Our implementation builds on `OpenRLHF`, as cited in the paper. We primarily modify the following components:

- `/openrlhf/cli/train_ppo_ray.py`
- `/openrlhf/trainer/ppo_utils/experience_maker.py`
- `/openrlhf/utils/remote_rm_utils.py`

These changes support our new reward modeling approach, which incorporates reference trajectories (responses) into the PPO training process. Specifically:

- We add new training arguments in `/openrlhf/cli/train_ppo_ray.py`.
- We adapt the experience data processing logic in `/openrlhf/trainer/ppo_utils/experience_maker.py` and `/openrlhf/datasets/prompts_dataset.py` to handle the new reward model and training data format.
- We enable support for remote reward models served via `SGLang` in `/openrlhf/utils/remote_rm_utils.py`.

For quick usage, see the example script at `/cmds/ray_ppo_example.sh`, which demonstrates how to run PPO experiments using our modifications. Important arguments are explained within the script.

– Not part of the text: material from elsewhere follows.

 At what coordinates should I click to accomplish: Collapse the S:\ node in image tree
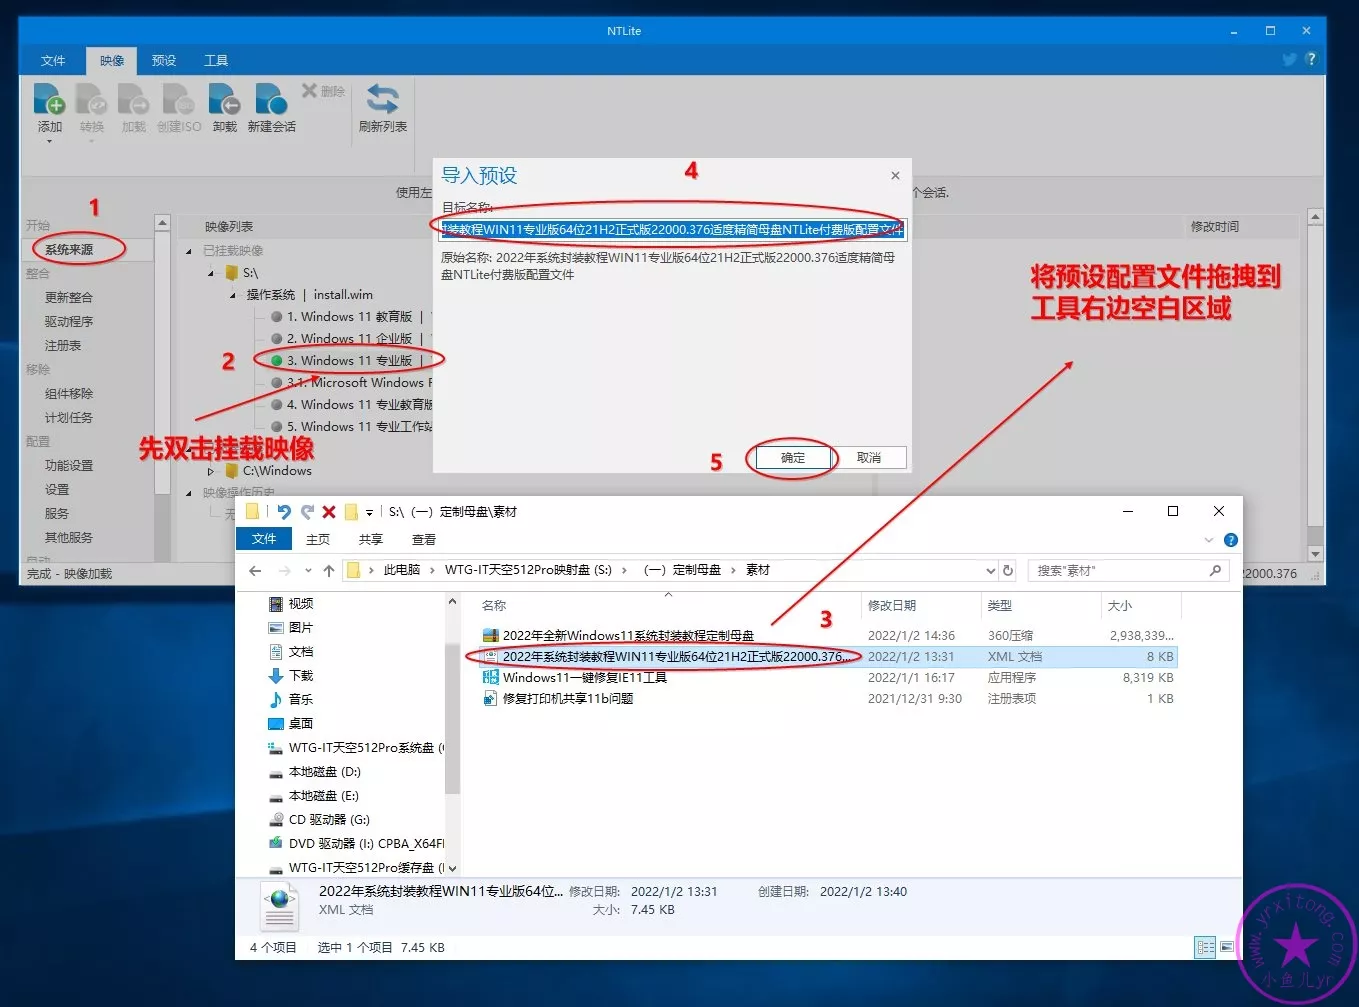211,273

Before starting PPO training, it is recommended to serve the reward model via API using a framework such as `SGLang`. For example:  
`python3 -m sglang.launch_server --model-path Skywork/Skywork-Reward-Llama-3.1-8B-v0.2 --host 0.0.0.0 --is-embedding`  
The service's IP address should be provided as the `reward_remote_url` argument in the training script.

We also provide a sample dataset containing 100 training samples at `/sample_data/head_100_ppo.jsonl`. The path to the training dataset should be specified using the `prompt_data_path` argument in the script.